__Short exercise A__
Using the Platt Amendment text below, rewrite the passage starting at "The Platt Amendment supplied" and ending at "in operation today.", putting "Platt Act" wherever "Platt Amendment" occurs.

__Extracted text__

The Platt Amendment stipulated the conditions for U.S. intervention in Cuban affairs and permitted the United States to lease or buy lands for the purpose of establishing naval bases (the main one was Guantánamo Bay) and coaling stations in Cuba. It barred Cuba from going into debt, making a treaty that would give another nation power over its affairs, or stopping the United States from imposing a sanitation program on the island. Specifically, Article III required that the government of Cuba consent to the right of the United States to intervene in Cuban affairs for “the preservation of Cuban independence, the maintenance of a government adequate for the protection of life, property, and individual liberty, and for discharging the obligations with respect to Cuba imposed by the Treaty of Paris on the United States, now to be assumed and undertaken by the Government of Cuba.”
The Platt Amendment supplied the terms under which the United States intervened in Cuban affairs in 1906, 1912, 1917, and 1920. By 1934, rising Cuban nationalism and widespread criticism of the Platt Amendment resulted in its repeal as part of Franklin D. Roosevelt's Good Neighbor policy toward Latin America. The United States, however, retained its lease on Guantánamo Bay, where a naval base remains in operation today.

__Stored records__
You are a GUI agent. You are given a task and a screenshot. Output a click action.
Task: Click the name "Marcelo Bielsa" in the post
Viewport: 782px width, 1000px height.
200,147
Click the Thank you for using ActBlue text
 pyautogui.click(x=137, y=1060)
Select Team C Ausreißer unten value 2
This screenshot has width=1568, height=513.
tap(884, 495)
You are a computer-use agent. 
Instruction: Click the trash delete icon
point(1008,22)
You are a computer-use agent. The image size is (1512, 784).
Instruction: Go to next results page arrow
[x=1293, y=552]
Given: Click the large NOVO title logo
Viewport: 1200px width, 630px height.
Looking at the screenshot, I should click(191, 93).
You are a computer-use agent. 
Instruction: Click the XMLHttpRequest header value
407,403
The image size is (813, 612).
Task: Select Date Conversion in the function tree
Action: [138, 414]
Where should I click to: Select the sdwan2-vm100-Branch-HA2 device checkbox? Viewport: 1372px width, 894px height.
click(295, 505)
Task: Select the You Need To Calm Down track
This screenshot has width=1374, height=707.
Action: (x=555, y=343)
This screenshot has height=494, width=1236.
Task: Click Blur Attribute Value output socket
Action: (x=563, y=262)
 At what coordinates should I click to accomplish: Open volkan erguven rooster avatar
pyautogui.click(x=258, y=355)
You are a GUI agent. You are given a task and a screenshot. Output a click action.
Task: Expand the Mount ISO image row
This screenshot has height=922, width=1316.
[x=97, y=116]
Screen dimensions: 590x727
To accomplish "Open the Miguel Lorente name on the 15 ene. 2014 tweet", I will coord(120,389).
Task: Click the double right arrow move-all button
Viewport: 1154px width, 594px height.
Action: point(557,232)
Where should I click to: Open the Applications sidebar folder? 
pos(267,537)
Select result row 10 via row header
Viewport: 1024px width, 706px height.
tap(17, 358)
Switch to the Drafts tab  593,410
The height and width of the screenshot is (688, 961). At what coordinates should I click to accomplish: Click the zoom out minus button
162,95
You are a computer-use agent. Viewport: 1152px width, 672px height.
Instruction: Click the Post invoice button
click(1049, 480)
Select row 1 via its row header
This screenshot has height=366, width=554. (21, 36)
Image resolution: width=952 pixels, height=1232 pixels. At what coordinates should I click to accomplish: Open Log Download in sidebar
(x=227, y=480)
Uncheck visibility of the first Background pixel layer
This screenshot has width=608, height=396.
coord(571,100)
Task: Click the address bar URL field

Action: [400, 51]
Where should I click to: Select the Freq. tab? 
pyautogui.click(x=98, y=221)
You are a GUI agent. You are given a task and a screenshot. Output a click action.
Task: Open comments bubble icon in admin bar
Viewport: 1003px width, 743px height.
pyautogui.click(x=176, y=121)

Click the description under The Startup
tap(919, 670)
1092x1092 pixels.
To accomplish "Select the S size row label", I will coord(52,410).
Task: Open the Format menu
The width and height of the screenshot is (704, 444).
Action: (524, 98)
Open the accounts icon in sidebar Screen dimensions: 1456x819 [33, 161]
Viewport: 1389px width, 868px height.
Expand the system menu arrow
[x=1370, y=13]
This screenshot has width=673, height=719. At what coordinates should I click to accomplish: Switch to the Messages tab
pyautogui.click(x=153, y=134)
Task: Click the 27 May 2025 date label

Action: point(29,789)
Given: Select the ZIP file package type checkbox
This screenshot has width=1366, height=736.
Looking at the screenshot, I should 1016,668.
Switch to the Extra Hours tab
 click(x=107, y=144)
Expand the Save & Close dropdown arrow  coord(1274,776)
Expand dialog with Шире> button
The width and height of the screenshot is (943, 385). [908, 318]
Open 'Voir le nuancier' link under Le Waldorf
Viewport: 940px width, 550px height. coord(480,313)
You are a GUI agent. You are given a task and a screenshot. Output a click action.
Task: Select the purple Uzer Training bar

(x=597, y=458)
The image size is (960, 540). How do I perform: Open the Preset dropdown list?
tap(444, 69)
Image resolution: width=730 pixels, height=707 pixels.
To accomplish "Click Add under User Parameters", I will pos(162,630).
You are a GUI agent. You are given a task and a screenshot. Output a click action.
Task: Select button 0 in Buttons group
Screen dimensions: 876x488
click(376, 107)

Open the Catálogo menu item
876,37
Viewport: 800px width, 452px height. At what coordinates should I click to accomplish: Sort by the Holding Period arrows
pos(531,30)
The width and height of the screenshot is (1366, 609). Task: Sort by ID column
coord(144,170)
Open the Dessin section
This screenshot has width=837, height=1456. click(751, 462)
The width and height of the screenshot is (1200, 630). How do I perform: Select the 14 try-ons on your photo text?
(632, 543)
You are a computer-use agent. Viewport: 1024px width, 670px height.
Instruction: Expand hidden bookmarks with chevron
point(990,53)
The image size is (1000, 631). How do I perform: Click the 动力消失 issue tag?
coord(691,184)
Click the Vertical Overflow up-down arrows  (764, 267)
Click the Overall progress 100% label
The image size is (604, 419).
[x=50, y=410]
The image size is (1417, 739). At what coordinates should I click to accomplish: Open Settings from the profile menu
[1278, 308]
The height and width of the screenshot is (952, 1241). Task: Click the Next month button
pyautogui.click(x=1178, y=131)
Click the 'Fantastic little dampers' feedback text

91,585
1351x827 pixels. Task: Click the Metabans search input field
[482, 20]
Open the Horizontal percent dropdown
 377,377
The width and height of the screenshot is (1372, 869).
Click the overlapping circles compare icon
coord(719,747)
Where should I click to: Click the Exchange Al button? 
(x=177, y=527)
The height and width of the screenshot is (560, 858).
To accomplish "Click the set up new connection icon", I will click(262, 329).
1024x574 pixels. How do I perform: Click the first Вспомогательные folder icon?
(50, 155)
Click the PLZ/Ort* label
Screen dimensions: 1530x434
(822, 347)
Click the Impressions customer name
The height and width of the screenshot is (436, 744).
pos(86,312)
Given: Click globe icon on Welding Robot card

__Short exercise B__
Please copy the stored records verbatim, starting at the first record and ending at the line containing "point(1008,22)", with both ends included.

__Expected answer A__
The Platt Act supplied the terms under which the United States intervened in Cuban affairs in 1906, 1912, 1917, and 1920. By 1934, rising Cuban nationalism and widespread criticism of the Platt Act resulted in its repeal as part of Franklin D. Roosevelt's Good Neighbor policy toward Latin America. The United States, however, retained its lease on Guantánamo Bay, where a naval base remains in operation today.

__Expected answer B__
You are a GUI agent. You are given a task and a screenshot. Output a click action.
Task: Click the name "Marcelo Bielsa" in the post
Viewport: 782px width, 1000px height.
200,147
Click the Thank you for using ActBlue text
 pyautogui.click(x=137, y=1060)
Select Team C Ausreißer unten value 2
This screenshot has width=1568, height=513.
tap(884, 495)
You are a computer-use agent. 
Instruction: Click the trash delete icon
point(1008,22)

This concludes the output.